Calgary Stampeders star Jon Cornish did just that as he worked his way towards grabbing the starting running back role.

Rookie ball carrier Matt Walter hopes to follow a similar career path.

Cornish said special teams are the proving grounds.

“I think special teams are a great way to show the team you are willing to do more than just look out for yourself,” Cornish said.

“Special teams aren’t an individual effort. It’s a group of 12 guys who are flying around trying to make plays.

“If you can show what you’re worth there, you have a better chance of making the field on offence and defence.”

Cornish had just 12 yards rushing during his rookie season, but he made 15 special teams tackles.

He said there’s nowhere to hide on kick-coverage teams and hard work stands out.

“If you go out there with the mentality that you’re going to humiliate people if they try to block you, it’s easy to succeed,” Cornish said.

“You don’t have to be the fastest. You don’t have to be the strongest. You just have to be the most tenacious.”

Walter, the U of C Dinos all-time leading rusher, knows he’ll be making more tackles than he is breaking them for the next year or two.

“Being Canadian, being able to perform on special teams is critical,” Walter said.

“Roster spots aren’t there for you to just take. They’re quite established with Cornish and (LaMarcus) Coker.

“For me, it’s a matter of proving I can get it done on special teams.”

The 5-foot-10, 210-pounder said he’s had to prepare differently than he would if he was lining up in the backfield.

Instead of sprinting for daylight as a running back, he straps on his helmet a little tighter and goes out looking to blow someone up.

Creating that all-out, rabid-dog approach is something new for the Bishop O’Byrne grad.

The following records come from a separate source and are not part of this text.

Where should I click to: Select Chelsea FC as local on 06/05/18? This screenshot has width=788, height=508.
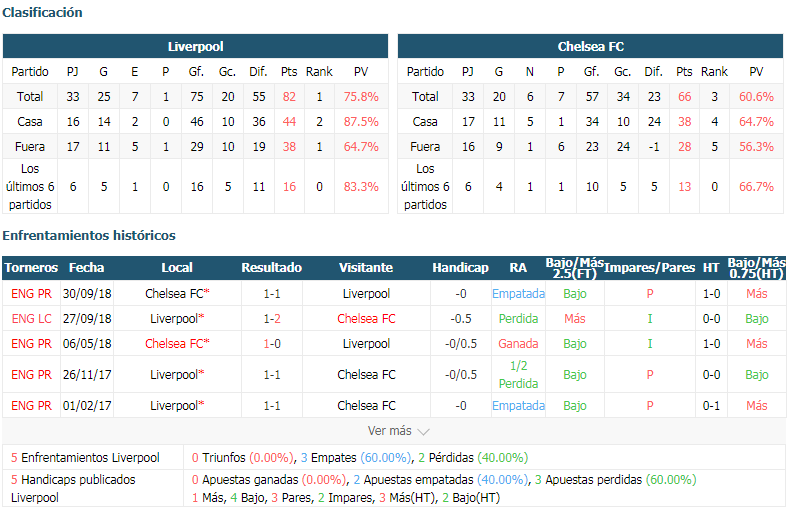[177, 344]
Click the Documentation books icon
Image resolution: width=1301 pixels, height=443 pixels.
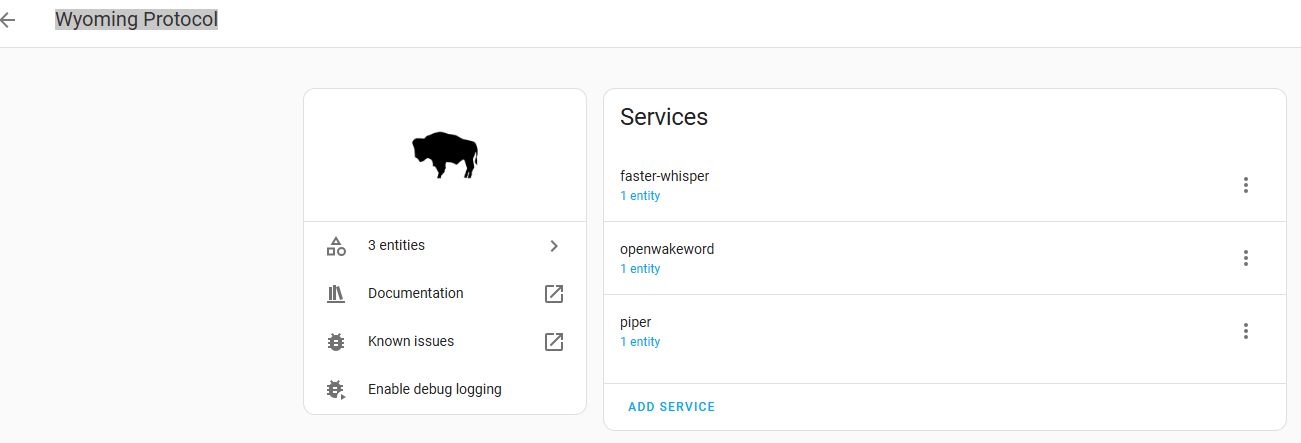(336, 294)
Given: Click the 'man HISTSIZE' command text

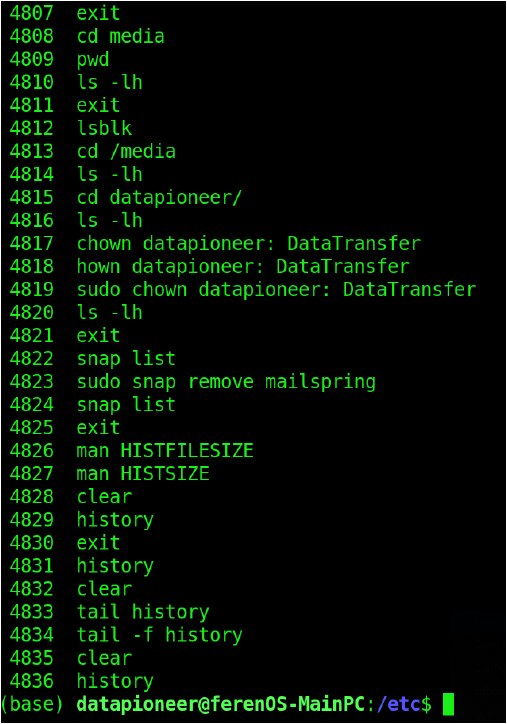Looking at the screenshot, I should point(143,474).
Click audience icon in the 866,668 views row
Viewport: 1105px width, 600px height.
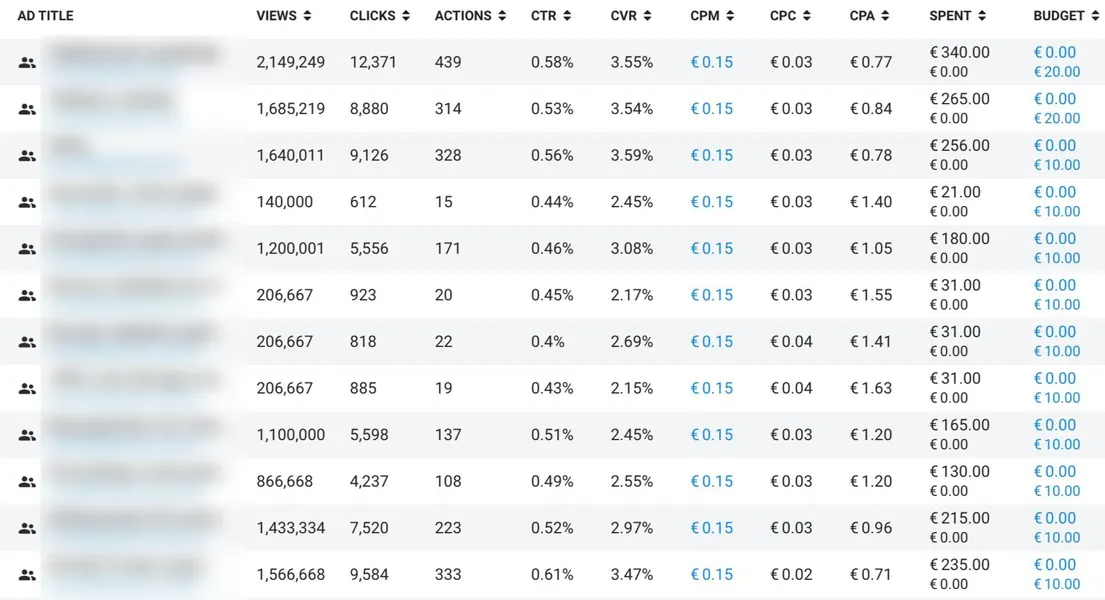coord(27,482)
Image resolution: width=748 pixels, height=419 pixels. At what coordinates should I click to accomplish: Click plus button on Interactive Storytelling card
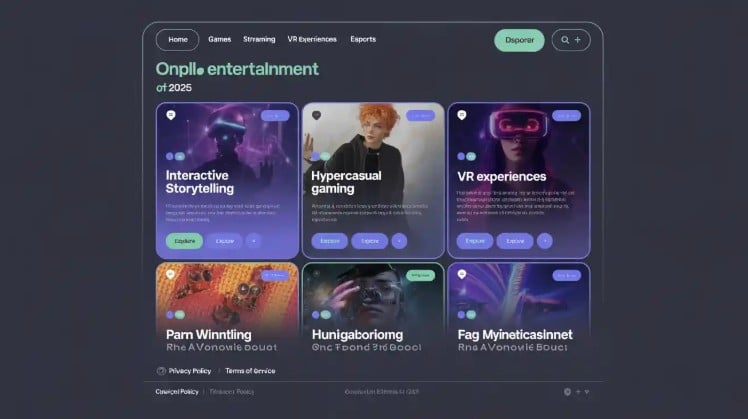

“Running the ball comes naturally to me,” Walter said. “On special teams, you have to be focused and have your head on a swivel.

“You really need to know your assignments. You have to pay attention and know what you’re doing, or you’re going to get crushed.

“But I’m just as willing to go hit someone as anyone else.”

Stamps special teams coach Mark Kilam said Walter has improved since last year when the fifth-round pick attended his first CFL training camp.

“The ultimate judge is when the lights come on, and he knows that,” Kilam said. “He’s worked hard on his techniques and knowing his assignments.

“The thing you get with Matt is he has the physical skillset and the want to do it.

“Now he just has to put it together when the lights come on.”